Anche in quest’ultimo romanzo c’è un mondo, quello delle Cento Madri, racchiuso in una grande casa in una regione geografica facilmente identificabile nella Sicilia. E c’è una sorta di esplorazione delle profondità di un uomo, a partire dalla mitica infanzia di “principino”, circondato, protetto ma anche soffocato dalle madri del titolo, fino alla dolorosa, inevitabile decisione che sarà svelata solo nel finale del libro, ma preannunciata già nell’incipit: “Io, che ho commesso il delitto più atroce, ho avuto cento madri”.
(Gian Maria Molli)
Cento madri è appunto un “romanzo”, come suona la copertina, ma che cosa vi si narra? e come lo si narra?
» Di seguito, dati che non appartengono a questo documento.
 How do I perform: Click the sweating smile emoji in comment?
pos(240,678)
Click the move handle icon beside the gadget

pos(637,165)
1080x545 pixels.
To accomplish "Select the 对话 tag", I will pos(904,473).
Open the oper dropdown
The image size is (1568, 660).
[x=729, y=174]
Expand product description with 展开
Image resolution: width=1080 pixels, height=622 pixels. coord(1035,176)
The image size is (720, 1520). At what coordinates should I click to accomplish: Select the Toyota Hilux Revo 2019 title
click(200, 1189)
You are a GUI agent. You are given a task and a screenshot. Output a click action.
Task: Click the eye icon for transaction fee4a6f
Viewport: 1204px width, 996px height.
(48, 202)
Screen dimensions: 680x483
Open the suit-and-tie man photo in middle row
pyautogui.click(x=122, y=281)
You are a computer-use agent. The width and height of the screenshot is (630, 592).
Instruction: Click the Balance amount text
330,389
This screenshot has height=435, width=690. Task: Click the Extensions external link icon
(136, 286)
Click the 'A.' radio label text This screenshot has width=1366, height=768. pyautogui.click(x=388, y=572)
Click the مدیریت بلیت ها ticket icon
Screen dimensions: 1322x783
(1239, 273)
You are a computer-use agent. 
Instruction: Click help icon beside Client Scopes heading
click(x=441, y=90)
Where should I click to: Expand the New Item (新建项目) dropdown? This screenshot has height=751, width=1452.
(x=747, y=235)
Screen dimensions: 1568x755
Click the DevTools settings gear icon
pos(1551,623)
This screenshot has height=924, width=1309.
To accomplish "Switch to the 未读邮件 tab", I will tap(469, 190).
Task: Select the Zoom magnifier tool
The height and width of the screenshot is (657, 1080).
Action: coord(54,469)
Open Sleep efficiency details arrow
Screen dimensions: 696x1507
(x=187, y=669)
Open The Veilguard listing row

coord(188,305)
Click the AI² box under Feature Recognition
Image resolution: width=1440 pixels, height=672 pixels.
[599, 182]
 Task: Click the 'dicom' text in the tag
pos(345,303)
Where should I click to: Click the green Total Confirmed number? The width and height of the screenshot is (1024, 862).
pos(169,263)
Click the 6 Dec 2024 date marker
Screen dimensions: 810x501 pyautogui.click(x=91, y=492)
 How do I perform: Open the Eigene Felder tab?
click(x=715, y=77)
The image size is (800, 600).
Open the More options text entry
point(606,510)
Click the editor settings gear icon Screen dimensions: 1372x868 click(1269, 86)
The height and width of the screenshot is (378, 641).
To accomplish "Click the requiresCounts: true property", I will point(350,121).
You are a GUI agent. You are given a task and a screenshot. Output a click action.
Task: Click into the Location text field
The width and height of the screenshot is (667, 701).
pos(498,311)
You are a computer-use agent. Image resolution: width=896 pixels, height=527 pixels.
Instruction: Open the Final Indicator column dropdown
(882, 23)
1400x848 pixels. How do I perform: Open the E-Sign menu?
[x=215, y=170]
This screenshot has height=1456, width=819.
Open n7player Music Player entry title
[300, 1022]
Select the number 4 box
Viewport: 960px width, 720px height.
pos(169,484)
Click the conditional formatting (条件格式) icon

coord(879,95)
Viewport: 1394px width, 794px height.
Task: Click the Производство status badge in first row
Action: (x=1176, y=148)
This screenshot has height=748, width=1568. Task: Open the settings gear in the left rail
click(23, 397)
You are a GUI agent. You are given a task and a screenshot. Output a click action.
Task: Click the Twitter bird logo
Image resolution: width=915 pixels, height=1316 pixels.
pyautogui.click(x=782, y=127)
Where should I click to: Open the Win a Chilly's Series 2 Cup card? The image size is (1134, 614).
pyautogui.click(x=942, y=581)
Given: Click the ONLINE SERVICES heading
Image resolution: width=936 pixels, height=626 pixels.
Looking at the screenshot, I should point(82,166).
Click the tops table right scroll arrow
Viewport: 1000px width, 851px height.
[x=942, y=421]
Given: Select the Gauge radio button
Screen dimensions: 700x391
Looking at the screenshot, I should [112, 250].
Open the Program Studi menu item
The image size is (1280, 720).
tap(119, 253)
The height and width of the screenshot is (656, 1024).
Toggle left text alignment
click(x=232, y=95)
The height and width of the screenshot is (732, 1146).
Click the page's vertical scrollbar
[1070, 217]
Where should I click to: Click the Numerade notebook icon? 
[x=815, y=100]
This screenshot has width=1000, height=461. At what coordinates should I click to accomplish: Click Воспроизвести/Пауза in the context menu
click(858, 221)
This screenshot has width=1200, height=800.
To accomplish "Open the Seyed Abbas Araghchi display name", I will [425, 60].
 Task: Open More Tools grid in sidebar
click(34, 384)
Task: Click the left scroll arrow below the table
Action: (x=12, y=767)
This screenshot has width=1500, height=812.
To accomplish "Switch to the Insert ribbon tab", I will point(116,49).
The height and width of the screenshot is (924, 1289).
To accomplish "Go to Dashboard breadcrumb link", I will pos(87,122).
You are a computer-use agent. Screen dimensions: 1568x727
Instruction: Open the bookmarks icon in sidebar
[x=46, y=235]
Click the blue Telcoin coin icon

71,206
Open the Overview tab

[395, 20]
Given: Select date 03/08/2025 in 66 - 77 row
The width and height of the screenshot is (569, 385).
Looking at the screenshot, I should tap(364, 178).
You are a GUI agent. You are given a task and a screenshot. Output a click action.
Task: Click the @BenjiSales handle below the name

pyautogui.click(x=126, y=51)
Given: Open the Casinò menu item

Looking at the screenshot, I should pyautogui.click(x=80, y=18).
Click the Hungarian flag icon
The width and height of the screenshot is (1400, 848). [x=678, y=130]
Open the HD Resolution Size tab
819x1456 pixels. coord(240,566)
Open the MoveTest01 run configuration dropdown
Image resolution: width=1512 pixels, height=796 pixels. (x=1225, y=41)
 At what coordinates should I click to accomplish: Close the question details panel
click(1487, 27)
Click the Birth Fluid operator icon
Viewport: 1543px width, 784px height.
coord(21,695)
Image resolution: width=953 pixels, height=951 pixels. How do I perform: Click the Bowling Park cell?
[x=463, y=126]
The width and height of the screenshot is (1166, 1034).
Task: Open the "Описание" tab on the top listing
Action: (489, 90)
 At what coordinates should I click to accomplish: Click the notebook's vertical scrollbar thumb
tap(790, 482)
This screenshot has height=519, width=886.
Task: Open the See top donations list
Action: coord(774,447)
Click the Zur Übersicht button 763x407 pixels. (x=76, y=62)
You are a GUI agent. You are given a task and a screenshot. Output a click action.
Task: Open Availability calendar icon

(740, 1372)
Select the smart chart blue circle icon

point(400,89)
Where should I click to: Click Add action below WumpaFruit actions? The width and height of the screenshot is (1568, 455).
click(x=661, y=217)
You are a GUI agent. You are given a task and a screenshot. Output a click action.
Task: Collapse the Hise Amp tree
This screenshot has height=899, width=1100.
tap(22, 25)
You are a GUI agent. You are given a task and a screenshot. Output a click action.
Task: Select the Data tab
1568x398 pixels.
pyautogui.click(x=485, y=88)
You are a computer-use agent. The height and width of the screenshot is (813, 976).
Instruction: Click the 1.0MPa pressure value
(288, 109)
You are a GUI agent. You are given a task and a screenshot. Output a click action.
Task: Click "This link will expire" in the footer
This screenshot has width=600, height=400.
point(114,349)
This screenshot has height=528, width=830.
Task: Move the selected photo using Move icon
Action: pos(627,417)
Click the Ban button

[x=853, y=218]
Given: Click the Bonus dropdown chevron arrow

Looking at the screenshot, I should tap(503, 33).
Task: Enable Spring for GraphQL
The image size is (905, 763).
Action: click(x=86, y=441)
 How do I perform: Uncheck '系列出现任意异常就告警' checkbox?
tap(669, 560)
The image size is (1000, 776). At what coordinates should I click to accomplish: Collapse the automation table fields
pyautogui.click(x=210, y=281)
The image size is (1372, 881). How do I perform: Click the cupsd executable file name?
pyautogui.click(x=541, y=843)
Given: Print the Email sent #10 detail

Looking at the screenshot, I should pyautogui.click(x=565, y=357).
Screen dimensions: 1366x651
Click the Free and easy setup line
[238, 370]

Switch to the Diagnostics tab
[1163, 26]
Se è romanzo, è una prova di congedo dalla antiche norme del genere, una prova in cui l’autore sembra perseguire gli stessi fini della propria attività di artista visivo: parole che si fanno materia, e che in quella materia trattengono una robusta carica espressiva.
(Antonio Castronuovo)
Via di mezzo tra poème en prose e ‘mito’ in lasse, in Cento madri la lingua impera sì, ma senza soffocare né minimamente scalfire l’efficacia e l’integrità della fabula, che avvince e coinvolge, come si dice, dal primo all’ultimo rigo. (…) Se la nostra società letteraria somigliasse anche solo in minima parte a quella degli anni Sessanta, se i vari D’Orrico che ammorbano le nostre gazzette valessero un’unghia di Luigi Baldacci o un capello di Carlo Bo, quest’opera sarebbe accolta con cento ovazioni.